I wait for a minute, just in case there's more, but that's it. I hit the rewind button and turn off the TV. Ruth and Sarah get home soon after that, and I think they can tell something's bothering me--they pester me until I'll go outside with them, and Sarah tells funny stories about some of the rich kids at school and how clueless they are. I think they're looking forward to moving to Flag this summer.

We play frisbee--not easy for me, especially when Ruth's aim's not too great, but I'll be damned if I'm going to let this fucked up leg prevent me from playing with my kids. They understand--I think Sarah more than she lets on, because she starts making noises about homework and dinner after I fall down a couple times reaching for the disc. So we go inside and eat some pasta, then watch Mighty Mouse until it's time for Ruth to go to bed. Bill calls, and of course he picks up on the fact that I've got something on my mind. That's going to be a tough fucking conversation, and I'm shaking my head a little when I hang up.

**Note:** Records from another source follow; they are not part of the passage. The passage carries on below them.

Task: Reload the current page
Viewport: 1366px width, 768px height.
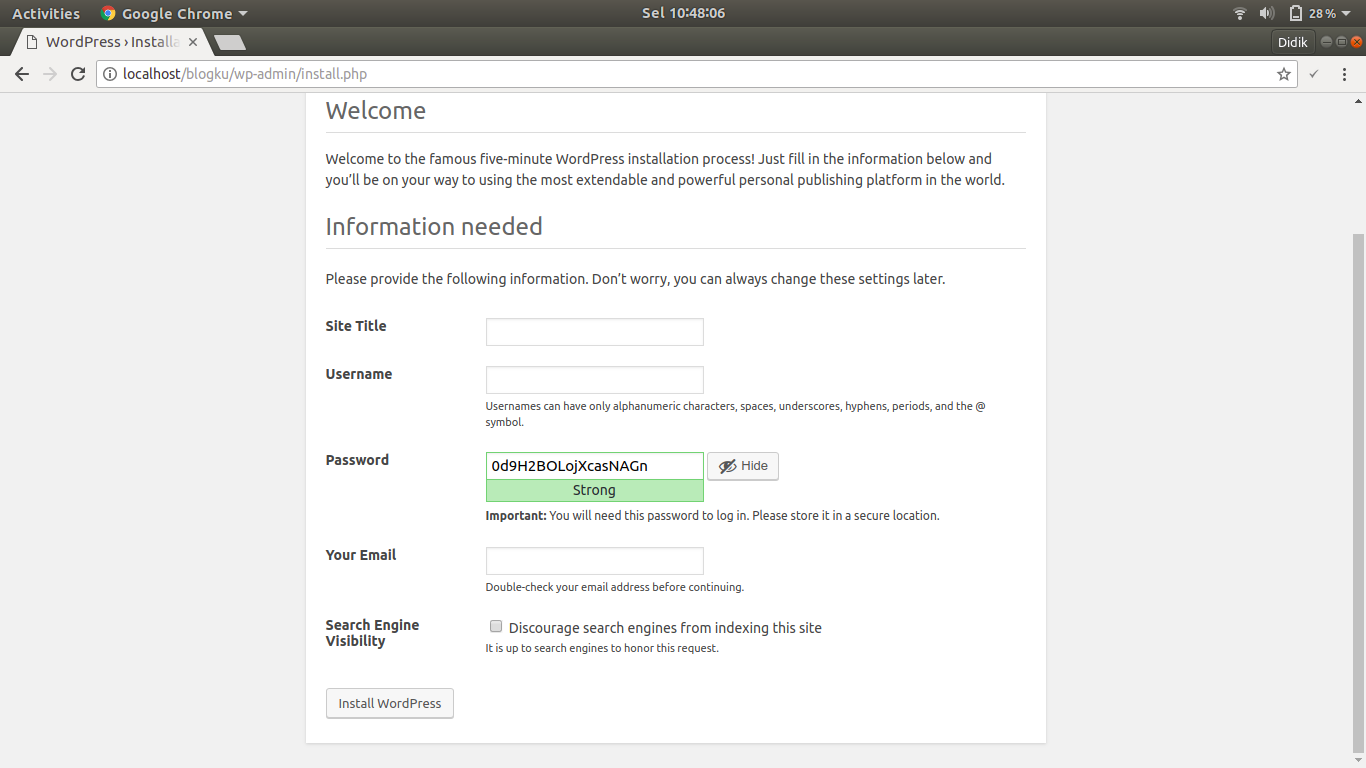Action: [78, 74]
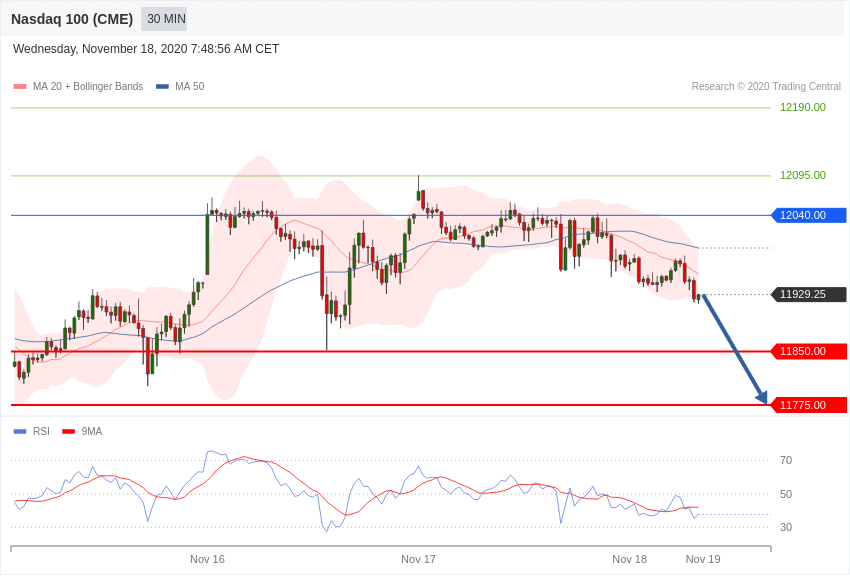The image size is (850, 576).
Task: Toggle the RSI legend item
Action: [x=31, y=431]
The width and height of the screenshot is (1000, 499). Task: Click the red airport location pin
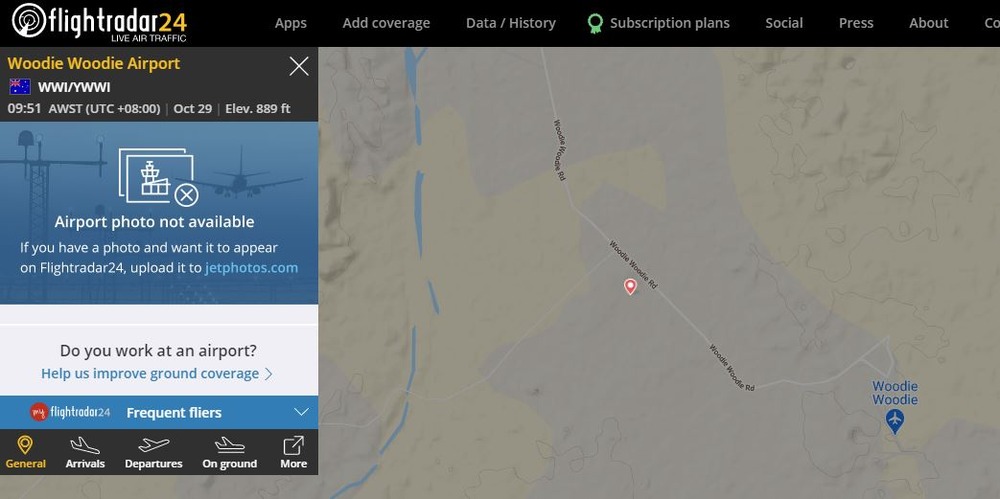[630, 287]
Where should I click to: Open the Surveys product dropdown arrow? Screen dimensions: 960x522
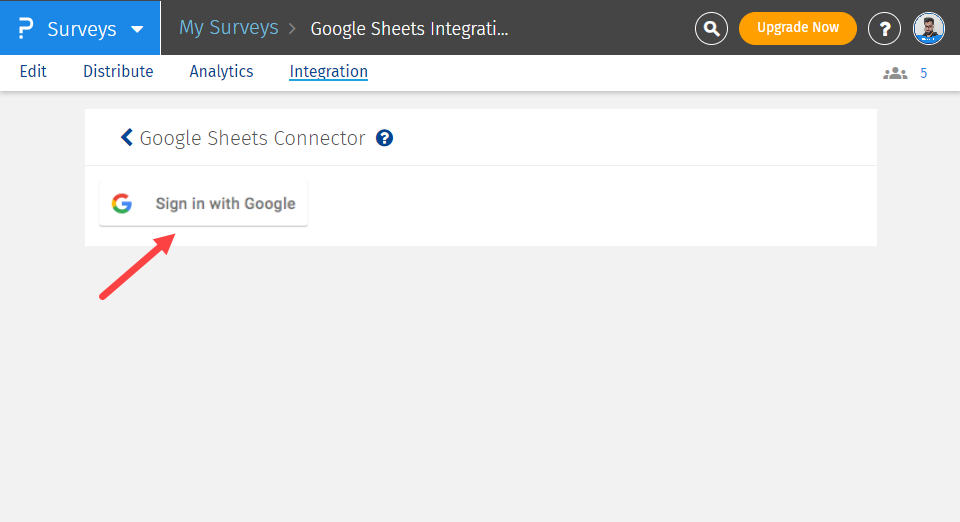[137, 29]
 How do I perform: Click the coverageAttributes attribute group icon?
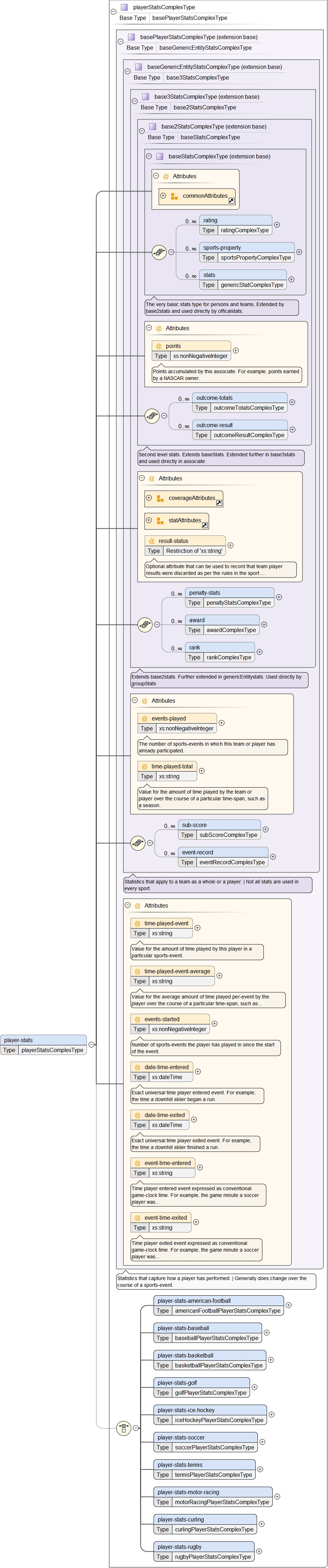pos(160,499)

"What's wrong, Dad? Did you have a fight with Bill?"

Shit. I forgot Sarah was still up.

"No, Mouse, we didn't have a fight. There's just something we have to talk about when he gets home."

"What do you have to talk about?"

"It's not really something I can tell you, sweetie--it has to do with Bill's past, and I have to talk to him about it. If it's okay with him, I'll tell you about it sometime, but not now, okay?"

"About when he was with Joe?"

"Yeah. And when Joe died."

"Oh. But if Bill says it's okay, you'll tell me about it?"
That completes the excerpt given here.